Hello and Happy New Year!  We made it through the busy holiday season, with all the performances and scheduling disruptions.  The big kids went off for time with their dad.  Q saw him at the airport, which he loved, as always.  He no longer suspects the kids aren't returning, though he'd not in favor of them leaving.  Progress!

Early in the month we visited a new physician.  This visit was to talk about the possibility of eye surgery being combined with the hip surgery.  The doc was lovely, and the decision for now is to fix his lateral eye muscles and see how well that sticks.  The concerns are related to the quality of the tissue and whether or not Q would smack the area with his hands (in splints), thereby undoing the dissolving sutures.  If the sutures are disrupted or his muscles don't hold the correction well, the boomerang effect pushes his eyes farther along the continuum, in the wrong direction.  The nice lady would base the decision to go ahead with the medial adjustments on whether or not the lateral procedure holds.  She says the first would be less painful, less intrusive, and works better as a bit of a test run.  I don't know.  I feel like I usually walk out of medical appointments with a pretty clear idea of how we're proceeding and why, and I don't know why we'd do this.  I mean, the hope is that his eyes are physically steadier and appear to track together better.  But...  It doesn't seem likely that he's having double vision, since binocular vision is really a case of eyes alternating very quickly between them, not actually concurrent use of both.

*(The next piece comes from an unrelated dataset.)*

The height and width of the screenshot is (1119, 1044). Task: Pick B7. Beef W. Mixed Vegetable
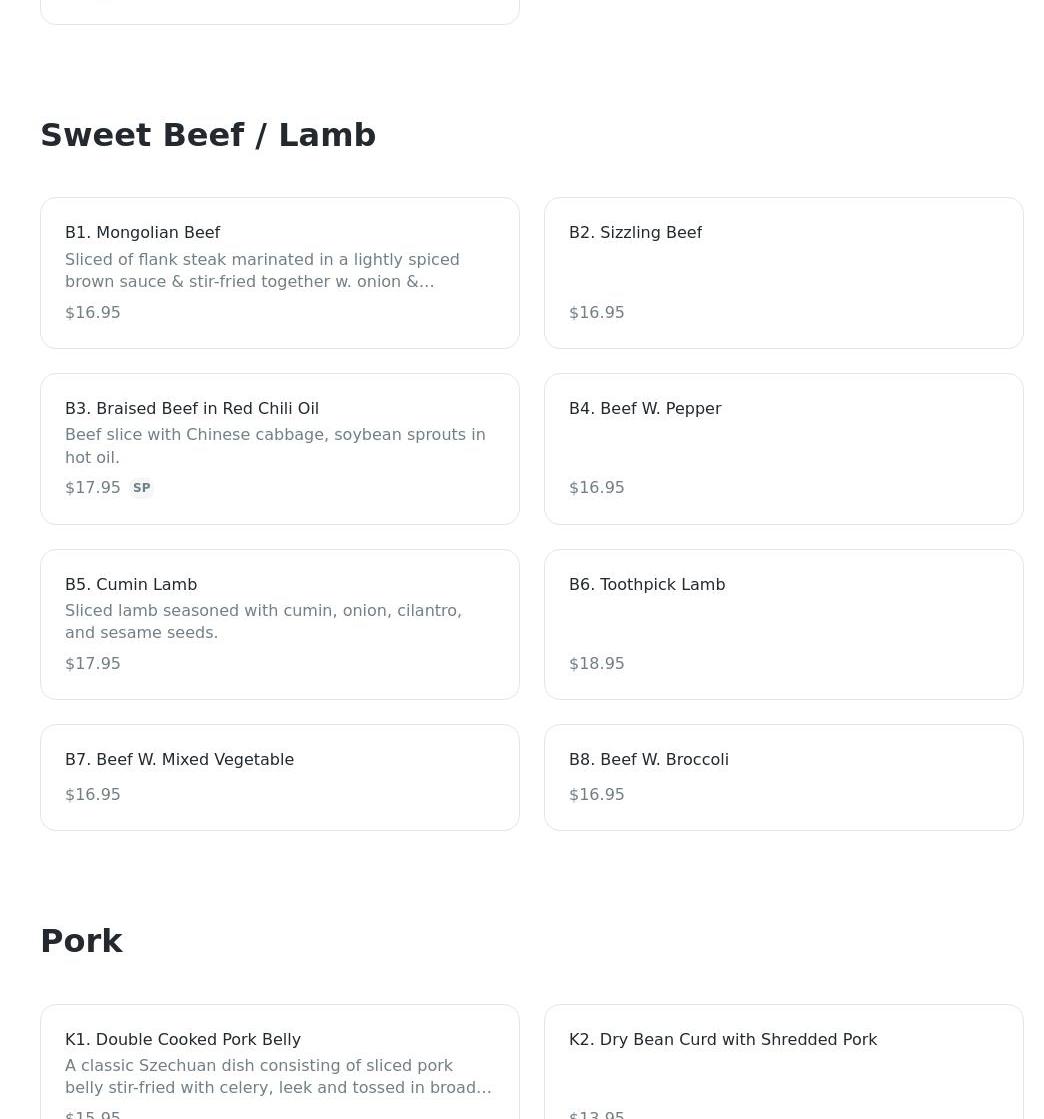pyautogui.click(x=280, y=778)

I would so love to have a knowledgeable pocket elf at these visits, to weigh in and tip the scales decisively.  In lieu of that, I'll read some more, I guess.

In other news, the big boy is finding his way in high school.  The girls continue with school and are just about to begin the second half of the school year.  Q attends a developmental kindergarten three half days per week.  It's pretty awesome to see how each of the kids' early efforts is unfolding as they build upon acquired skills and knowledge.

We've welcomed a wee little new cousin and attended a memorial service for her grandpa, a very good man who is greatly missed.

The house is benefiting from a rework of chores assignments, and we're glad to have power back after a recent wild combination of snow, ice, and wind storms.  It was great for the kids to have prepped for the occasion with bread baking, cooking, and laundry.  We only had seven loads to do to catch up completely from two days without power.

We're all set for the next round, and have a greater appreciation for both our gas water heater and the need for good emergency preparedness.  Prescriptions and supplies work a little differently here than in many households.  Q's nutritional needs being what they are, we've got shelf-stable back up for him, in addition to the usual stuff you'd have on hand for everyone else.  We've got a shelf full of water in the garage, too.  And I'm thinking it's time to run through the list again, while there's no pressing need.

The house is quiet and we've a busy day tomorrow, getting ready to tackle the upcoming week, so I'm off.  Godspeed.